Pertussis, also known as a cough, is a highly contagious respiratory disease caused by a type of bacteria. It can affect people of all ages, but it can be very serious, even fatal, for babies less than a year old.
Symptoms of pertussis may occur differently and be less severe in vaccinated individuals, but may still be contagious.
- Pertussis is known for an uncontrolled, violent cough that often complicates breathing. After coughing, someone with pertussis often needs to take deep breaths, resulting in a "great" sound.

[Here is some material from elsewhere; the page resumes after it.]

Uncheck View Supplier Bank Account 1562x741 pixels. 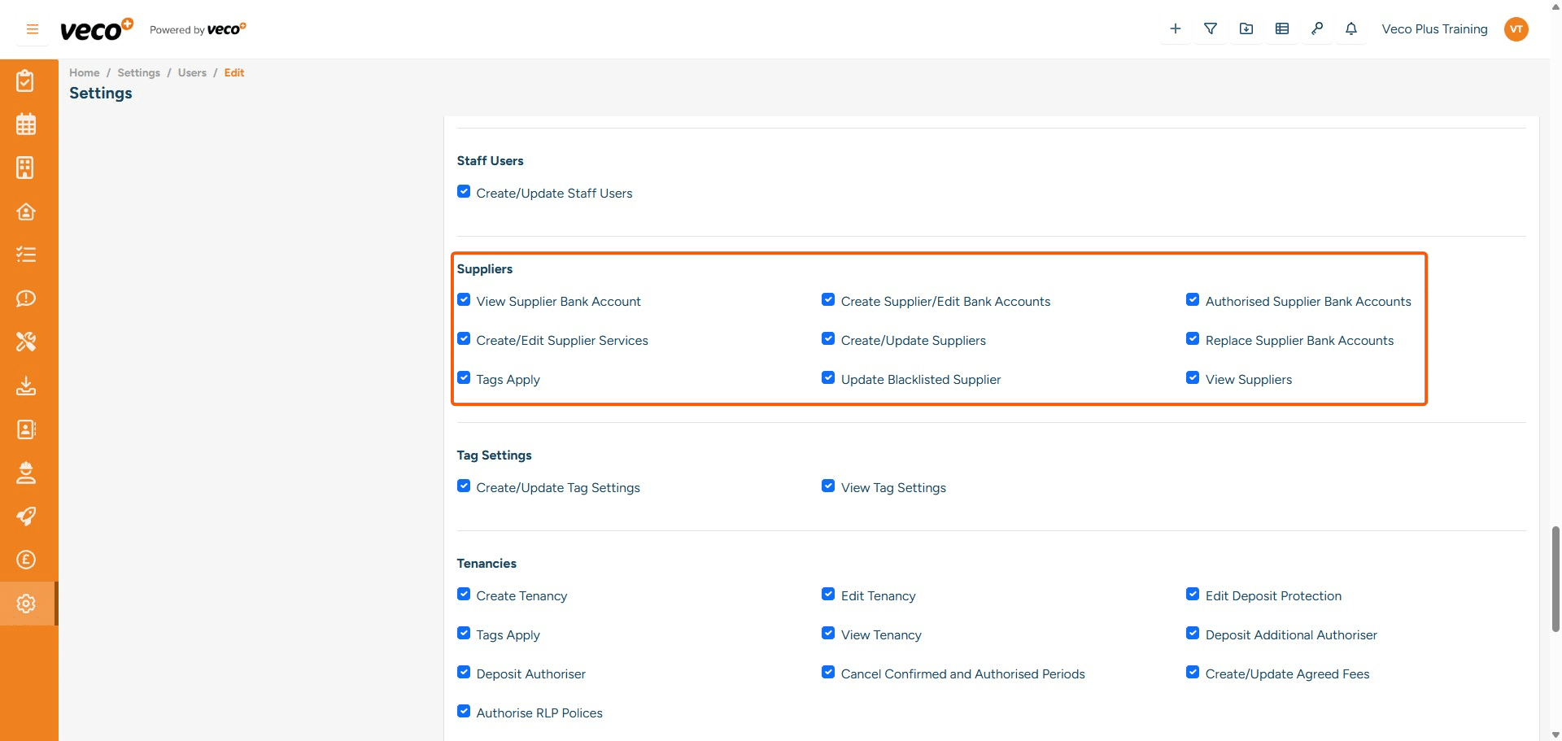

- Symptoms of pertussis usually develop within 5 to 10 days after exposure. Sometimes the symptoms of pertussis do not develop for up to 3 weeks.
- Disease usually begins with symptoms similar to cold, and possibly with a mild cough or fever. In babies, the cough may be minimal or non-existent.
- Early symptoms may last 1 to 2 weeks and usually include runny nose, low-grade fever, mild, occasional cough or apnea – breathing breaks (in babies)
- Pertussis in the early stages does not seem to be anything more than a common cold.
Symptoms at a later stage
- After 1 to 2 weeks and as the disease progresses, traditional symptoms of pertussis may occur and include the adjustment of many, rapid coughs followed by a high drunken sound, which is flushed during or after coughing and exhaustion.
Pertussis in babies
- It's important to know that many babies with pertussis do not cough at all. Instead, they cause them to stop breathe and to breathe.
How and when to get help
- If you have symptoms of pertussis, see your provider instantly.
- If you or a family member is identified as exposed, you will receive instructions from the Department of Health.
- The best way to protect yourself from pertussis is to get vaccinated. Make sure you and your family are updated for your immunizations.
- If you need information about your immunization status, contact your provider or health department.
Need to be vaccinated?
The Missoula County Health Department, located at 301 West Alder St., carries the Pertussis (DTaP & Tdap) vaccine and can cover most insurance plans, including Medicaid. They offer a scroll scale for those who are uninsured or uncertain.
For more information, contact the Immunization Clinic at 406-258-3363. The clinic offers a walk in the following times: 9 am to 4:30 pm. Monday, Tuesday, Thursday and Friday
10:00 to 4:30. Wednesday.
If you have not been contacted by the Department of Health, no action is needed at this time. If you have further questions, please contact (406) 258-INFO.